Purchasing power

Purchasing power: # of products exchanged per monetary unit.

It is determined by the demand of money (# of products exchanged) and the supply of money (# of monetary units exchanged).

Price: # of monetary units exchanged per product.

Purchasing power = 1 / price.

A higher preference for saving causes a purchasing power increase and makes the society wealthier.

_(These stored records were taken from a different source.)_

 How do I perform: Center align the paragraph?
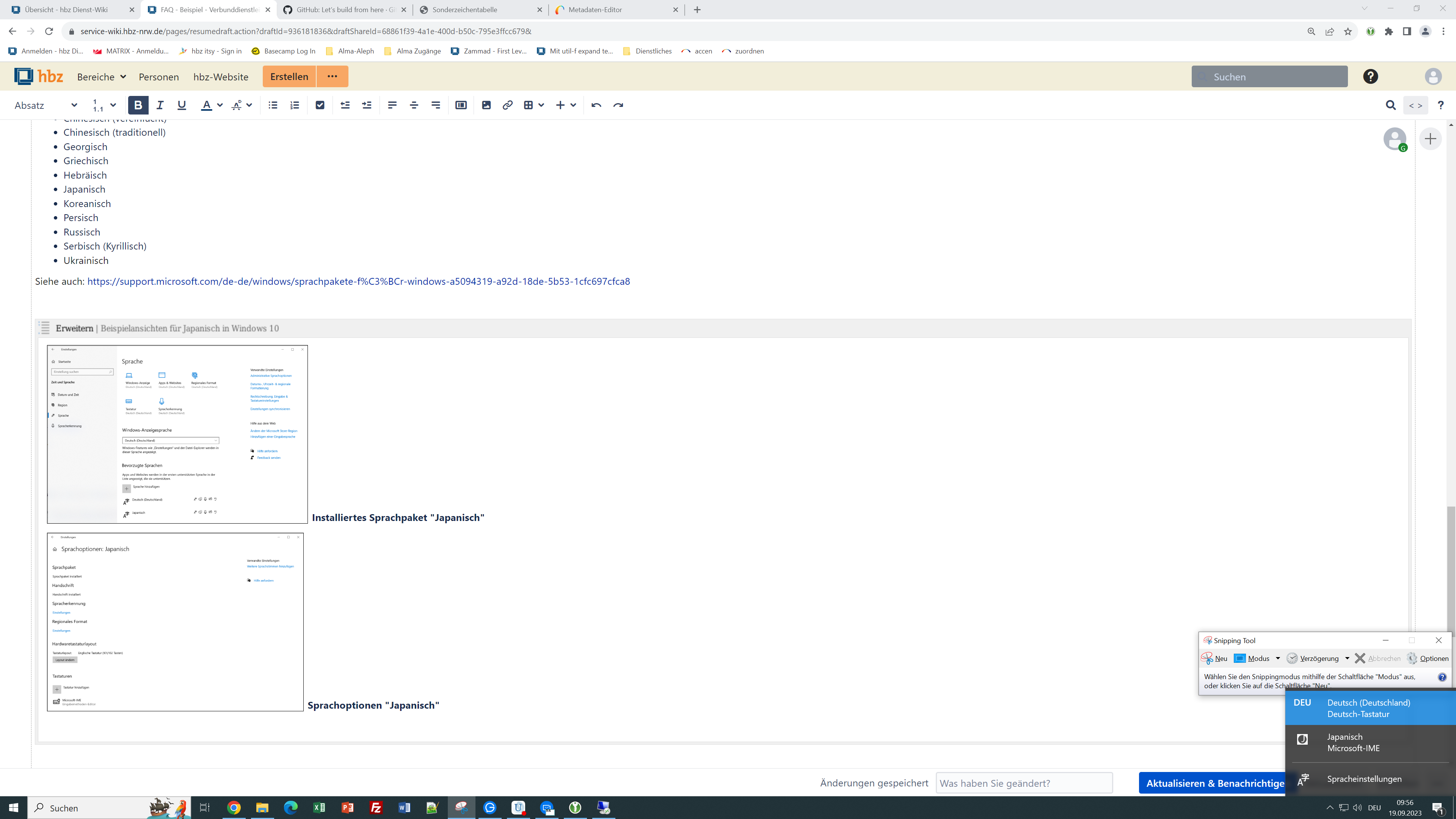414,105
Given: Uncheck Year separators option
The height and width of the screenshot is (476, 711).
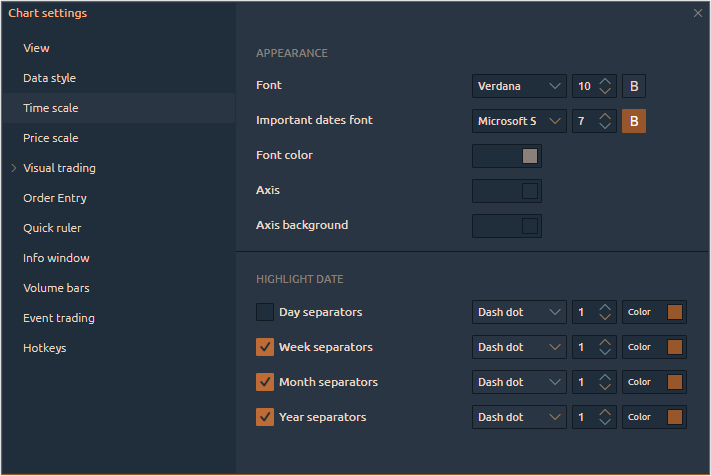Looking at the screenshot, I should click(x=265, y=417).
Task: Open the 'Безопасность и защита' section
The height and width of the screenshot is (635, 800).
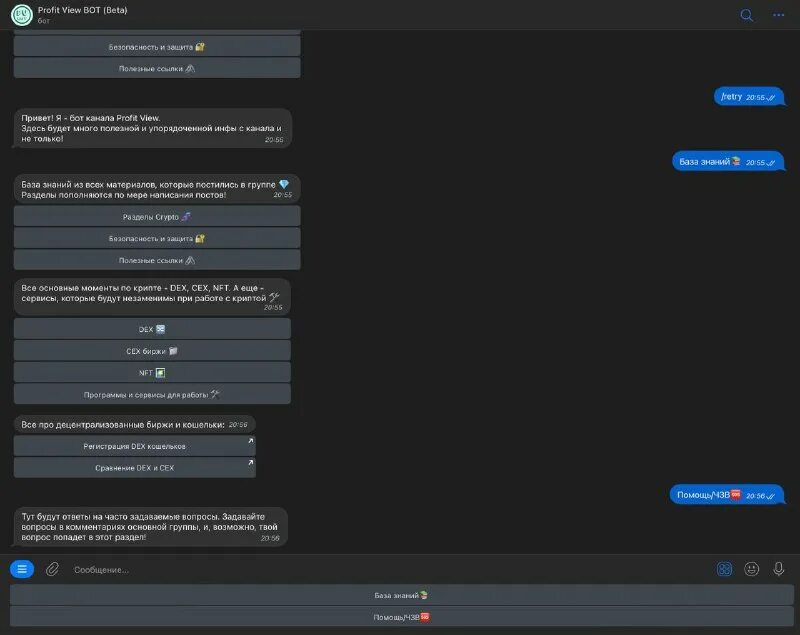Action: [x=155, y=237]
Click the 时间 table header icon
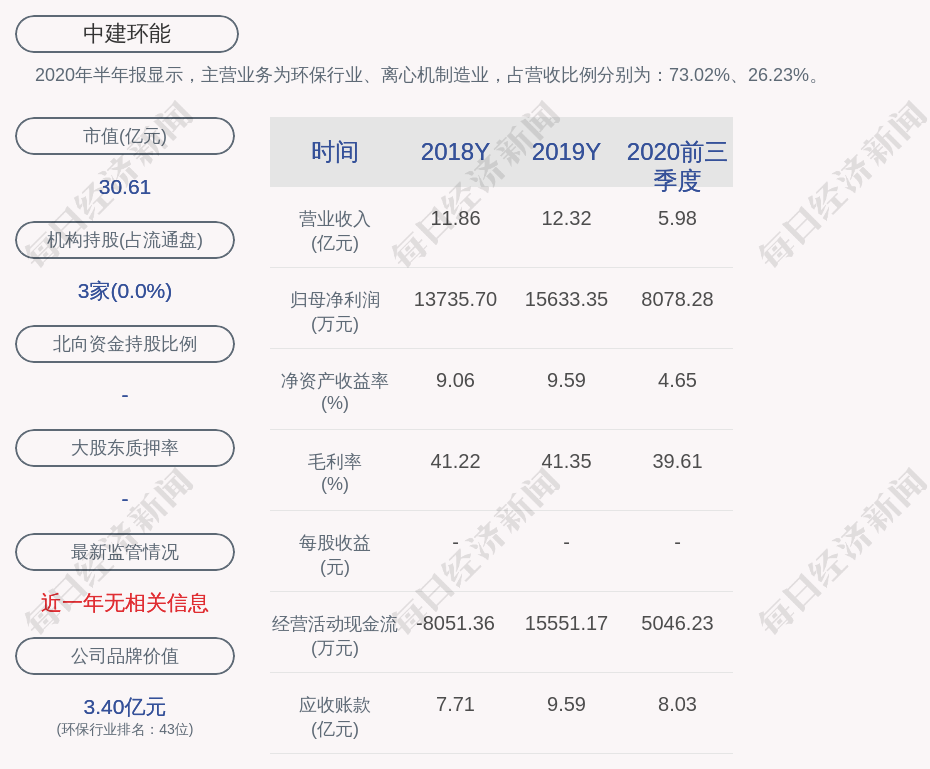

Monetary equation of exchange: M*V = P*Q

M = # monetary units

V = # times a monetary unit is exchanged for products per time "t"= 1 / average "t" holding a monetary unit.

P = price per product

Q = # products exchanged per time "t"

substituting:

purchasing power = Q * avg "t" holding an unit / M

Purchasing power is directly related to avg "t" holding an unit, that is, how much time savings last when maintaining an average consumption.

Basic example:

Society consisting of two members. M and Q are constant.

M = 4 gold coins

in terms of price, 1 apple = 1 fish

Alice produces 8 fishes per day and Bob 8 apples per day, so Q = 16

Alice only consumes what Bob produces and vice versa.

t = 1 day

if preference for savings = 1 day of average consumption:

Purchasing power of 1 gold coin = 16 * 1 / 4 = 4 (4 fishes or 4 apples)

if preference for savings = 2 days of average consumption:

Purchasing power of 1 gold coin = 16 * 2 / 4 = 8 ( 8 fishes or 8 apples)

A higher preference for saving forces prices to go down. Now Alice and Bob have a greater quantity of savings, while their production and consumption level is maintained.